__WHAT THE TASK ASKS__:
Extract every line of the records containing the string "size", matching case exactly.
==== THE INPUT ====
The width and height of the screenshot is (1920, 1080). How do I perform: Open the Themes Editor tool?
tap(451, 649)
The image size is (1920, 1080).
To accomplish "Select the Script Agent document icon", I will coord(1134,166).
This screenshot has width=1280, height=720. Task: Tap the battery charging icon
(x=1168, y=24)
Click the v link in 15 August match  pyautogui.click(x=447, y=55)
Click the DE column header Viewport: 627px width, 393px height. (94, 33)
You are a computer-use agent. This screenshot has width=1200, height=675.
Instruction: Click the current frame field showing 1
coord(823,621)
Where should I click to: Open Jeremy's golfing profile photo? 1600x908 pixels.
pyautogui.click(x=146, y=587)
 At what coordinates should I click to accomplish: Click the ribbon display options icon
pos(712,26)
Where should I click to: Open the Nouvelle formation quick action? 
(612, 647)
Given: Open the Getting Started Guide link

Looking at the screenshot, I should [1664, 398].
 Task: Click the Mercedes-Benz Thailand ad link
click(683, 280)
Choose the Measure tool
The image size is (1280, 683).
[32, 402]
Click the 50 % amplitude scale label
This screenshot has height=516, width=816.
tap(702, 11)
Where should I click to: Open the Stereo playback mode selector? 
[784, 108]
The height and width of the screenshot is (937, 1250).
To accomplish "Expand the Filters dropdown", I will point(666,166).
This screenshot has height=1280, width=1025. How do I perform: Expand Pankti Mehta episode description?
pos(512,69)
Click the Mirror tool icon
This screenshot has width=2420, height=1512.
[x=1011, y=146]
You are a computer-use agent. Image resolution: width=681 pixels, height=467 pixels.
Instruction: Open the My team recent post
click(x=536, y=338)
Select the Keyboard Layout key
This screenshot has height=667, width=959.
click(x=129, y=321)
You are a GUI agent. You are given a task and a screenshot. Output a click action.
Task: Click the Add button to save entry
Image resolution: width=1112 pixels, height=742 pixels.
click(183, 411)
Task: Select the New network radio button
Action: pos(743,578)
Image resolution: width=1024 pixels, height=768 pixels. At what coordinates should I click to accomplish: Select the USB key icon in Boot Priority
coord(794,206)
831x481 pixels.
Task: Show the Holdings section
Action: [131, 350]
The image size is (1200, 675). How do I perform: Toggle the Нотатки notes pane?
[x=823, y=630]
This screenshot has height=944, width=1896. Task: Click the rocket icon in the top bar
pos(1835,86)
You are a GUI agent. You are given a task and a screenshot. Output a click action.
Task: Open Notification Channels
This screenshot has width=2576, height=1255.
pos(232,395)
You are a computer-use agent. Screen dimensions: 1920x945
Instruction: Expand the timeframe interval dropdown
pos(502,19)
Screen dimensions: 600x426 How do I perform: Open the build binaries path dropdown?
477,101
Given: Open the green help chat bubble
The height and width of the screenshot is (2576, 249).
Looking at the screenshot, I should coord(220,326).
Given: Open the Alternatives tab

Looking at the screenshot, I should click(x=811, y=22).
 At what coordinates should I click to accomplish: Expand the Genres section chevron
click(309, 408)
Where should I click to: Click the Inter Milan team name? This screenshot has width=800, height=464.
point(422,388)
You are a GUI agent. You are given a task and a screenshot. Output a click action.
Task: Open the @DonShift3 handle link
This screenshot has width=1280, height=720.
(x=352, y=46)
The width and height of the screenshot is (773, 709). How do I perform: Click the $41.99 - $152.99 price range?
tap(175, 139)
====
__WORKED SOLUTION__:
The image size is (1920, 1080).
The image size is (1280, 683).
The image size is (1200, 675). How do I perform: Toggle the Нотатки notes pane?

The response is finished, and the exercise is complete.